◆ Exercise data
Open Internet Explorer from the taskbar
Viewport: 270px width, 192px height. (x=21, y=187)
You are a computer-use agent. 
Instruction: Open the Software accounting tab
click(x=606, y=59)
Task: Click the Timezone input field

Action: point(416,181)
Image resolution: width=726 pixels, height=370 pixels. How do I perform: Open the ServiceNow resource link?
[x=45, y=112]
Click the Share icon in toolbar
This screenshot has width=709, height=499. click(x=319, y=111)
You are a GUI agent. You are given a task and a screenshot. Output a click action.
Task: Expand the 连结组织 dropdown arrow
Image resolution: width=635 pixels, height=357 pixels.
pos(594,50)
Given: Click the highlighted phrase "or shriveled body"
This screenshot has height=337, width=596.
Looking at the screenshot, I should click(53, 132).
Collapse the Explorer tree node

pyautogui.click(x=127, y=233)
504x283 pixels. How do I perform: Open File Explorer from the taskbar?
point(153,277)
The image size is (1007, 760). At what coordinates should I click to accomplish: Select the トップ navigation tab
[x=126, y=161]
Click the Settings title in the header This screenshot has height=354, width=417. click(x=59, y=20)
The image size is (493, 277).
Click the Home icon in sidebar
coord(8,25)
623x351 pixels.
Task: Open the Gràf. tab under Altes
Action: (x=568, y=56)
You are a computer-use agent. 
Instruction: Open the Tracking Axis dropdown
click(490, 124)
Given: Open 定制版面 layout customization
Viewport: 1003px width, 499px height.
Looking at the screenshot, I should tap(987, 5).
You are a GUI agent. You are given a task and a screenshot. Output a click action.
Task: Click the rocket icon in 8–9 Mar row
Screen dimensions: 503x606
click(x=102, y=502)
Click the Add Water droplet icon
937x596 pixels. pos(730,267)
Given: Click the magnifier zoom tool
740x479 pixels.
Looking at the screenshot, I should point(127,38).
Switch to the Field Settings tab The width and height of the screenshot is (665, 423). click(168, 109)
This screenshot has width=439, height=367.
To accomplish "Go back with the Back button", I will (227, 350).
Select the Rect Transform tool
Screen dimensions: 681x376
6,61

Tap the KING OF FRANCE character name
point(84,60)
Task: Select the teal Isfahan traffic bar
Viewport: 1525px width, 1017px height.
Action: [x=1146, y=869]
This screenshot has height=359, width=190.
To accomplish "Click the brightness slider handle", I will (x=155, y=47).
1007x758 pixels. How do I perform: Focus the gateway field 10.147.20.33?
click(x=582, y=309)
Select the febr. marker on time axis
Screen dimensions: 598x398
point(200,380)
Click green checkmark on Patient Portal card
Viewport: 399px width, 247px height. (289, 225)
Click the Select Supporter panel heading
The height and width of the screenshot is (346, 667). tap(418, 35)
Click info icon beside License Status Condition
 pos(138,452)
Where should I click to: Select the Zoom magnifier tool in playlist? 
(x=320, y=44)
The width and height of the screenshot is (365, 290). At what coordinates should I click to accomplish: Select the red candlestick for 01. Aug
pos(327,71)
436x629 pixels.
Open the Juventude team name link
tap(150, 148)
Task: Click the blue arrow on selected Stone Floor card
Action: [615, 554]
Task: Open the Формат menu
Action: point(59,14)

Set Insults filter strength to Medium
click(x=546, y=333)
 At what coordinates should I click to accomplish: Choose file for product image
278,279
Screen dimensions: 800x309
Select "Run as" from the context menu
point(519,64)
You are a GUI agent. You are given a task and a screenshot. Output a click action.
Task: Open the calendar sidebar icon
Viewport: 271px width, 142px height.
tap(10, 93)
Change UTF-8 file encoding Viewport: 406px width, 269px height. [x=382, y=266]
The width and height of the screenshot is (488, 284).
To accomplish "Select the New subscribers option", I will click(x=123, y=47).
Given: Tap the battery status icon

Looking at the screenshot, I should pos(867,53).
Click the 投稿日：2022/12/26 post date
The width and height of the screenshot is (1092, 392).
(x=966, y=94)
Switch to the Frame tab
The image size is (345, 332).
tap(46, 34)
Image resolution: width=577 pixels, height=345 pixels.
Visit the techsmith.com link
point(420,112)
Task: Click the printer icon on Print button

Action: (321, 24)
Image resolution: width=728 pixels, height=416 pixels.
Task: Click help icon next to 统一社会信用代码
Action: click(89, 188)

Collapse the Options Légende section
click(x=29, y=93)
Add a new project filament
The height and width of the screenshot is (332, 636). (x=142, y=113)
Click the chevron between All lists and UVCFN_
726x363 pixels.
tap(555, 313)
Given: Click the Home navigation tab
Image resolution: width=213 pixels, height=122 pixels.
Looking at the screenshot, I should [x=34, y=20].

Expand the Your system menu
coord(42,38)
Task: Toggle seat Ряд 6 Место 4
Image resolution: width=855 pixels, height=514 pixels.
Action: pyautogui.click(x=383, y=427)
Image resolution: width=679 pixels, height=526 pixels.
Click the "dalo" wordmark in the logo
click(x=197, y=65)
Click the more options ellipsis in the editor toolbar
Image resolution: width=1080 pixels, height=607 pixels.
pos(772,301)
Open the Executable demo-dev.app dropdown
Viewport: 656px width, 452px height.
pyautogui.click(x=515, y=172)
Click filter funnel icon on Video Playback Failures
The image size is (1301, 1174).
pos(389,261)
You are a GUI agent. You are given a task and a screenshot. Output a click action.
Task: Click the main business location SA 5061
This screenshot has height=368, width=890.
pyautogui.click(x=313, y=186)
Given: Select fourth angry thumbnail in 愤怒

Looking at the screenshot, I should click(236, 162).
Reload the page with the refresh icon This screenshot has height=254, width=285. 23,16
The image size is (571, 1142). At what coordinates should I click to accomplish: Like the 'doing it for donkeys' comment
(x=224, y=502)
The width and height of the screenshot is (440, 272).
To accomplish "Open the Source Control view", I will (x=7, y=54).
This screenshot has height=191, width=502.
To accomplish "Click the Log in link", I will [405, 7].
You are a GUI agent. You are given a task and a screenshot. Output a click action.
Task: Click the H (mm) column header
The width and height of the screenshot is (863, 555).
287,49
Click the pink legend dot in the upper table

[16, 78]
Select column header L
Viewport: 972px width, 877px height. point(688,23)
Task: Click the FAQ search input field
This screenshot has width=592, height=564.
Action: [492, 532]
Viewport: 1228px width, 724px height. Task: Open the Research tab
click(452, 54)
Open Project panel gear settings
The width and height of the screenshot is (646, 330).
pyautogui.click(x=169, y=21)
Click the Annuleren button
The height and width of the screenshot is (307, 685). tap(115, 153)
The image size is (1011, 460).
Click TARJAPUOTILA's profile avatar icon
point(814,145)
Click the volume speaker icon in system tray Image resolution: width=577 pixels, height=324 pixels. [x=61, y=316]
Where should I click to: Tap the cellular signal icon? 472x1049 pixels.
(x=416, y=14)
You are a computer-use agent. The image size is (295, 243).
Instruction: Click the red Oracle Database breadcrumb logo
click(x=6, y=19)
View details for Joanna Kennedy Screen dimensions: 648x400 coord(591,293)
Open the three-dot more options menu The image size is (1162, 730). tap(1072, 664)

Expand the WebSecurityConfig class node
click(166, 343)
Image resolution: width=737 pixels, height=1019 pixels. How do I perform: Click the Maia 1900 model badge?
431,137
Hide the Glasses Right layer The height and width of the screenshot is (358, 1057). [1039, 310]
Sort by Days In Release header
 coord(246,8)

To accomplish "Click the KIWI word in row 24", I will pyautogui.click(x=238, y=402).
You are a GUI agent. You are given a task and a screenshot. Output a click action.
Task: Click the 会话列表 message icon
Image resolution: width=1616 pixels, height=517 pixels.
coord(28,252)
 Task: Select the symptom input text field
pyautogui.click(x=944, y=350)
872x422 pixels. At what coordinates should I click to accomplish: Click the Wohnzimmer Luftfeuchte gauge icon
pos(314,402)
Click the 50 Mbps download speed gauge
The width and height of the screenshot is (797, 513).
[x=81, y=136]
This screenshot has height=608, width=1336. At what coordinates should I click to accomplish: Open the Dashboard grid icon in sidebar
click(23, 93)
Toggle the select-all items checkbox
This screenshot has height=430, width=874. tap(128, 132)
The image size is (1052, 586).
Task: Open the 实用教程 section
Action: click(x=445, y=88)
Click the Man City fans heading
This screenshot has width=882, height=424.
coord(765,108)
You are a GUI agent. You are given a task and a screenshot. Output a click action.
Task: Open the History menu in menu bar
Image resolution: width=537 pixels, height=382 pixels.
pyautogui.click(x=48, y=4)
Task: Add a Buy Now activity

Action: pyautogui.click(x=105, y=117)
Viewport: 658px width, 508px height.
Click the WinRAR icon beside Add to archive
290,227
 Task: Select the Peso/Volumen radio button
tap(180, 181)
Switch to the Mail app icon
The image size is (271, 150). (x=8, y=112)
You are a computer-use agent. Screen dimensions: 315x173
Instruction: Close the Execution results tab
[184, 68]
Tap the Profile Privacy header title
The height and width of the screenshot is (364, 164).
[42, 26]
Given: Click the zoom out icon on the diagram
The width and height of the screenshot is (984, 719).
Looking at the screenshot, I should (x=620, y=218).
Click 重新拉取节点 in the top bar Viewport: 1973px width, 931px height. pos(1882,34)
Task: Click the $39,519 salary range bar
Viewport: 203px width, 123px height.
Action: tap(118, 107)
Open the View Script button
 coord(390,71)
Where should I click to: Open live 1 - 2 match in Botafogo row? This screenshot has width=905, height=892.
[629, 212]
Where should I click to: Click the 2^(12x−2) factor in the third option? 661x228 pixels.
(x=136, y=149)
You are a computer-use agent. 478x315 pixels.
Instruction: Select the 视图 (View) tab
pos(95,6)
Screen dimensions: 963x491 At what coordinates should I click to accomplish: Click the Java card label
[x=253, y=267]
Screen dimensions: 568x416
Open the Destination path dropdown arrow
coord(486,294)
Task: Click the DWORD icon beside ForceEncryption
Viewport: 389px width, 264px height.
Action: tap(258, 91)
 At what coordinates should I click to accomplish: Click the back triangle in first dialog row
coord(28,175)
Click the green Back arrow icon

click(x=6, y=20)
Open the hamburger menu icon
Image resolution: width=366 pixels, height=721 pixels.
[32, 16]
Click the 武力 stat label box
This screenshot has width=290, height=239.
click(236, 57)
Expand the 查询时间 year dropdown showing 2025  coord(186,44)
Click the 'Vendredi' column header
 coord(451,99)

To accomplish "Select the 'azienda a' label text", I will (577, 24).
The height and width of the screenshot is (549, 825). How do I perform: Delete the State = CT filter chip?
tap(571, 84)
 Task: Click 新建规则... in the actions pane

◆ Work required
How many lines of the listing include the string "title"? Respond with the number only.

◆ Solution to this task
2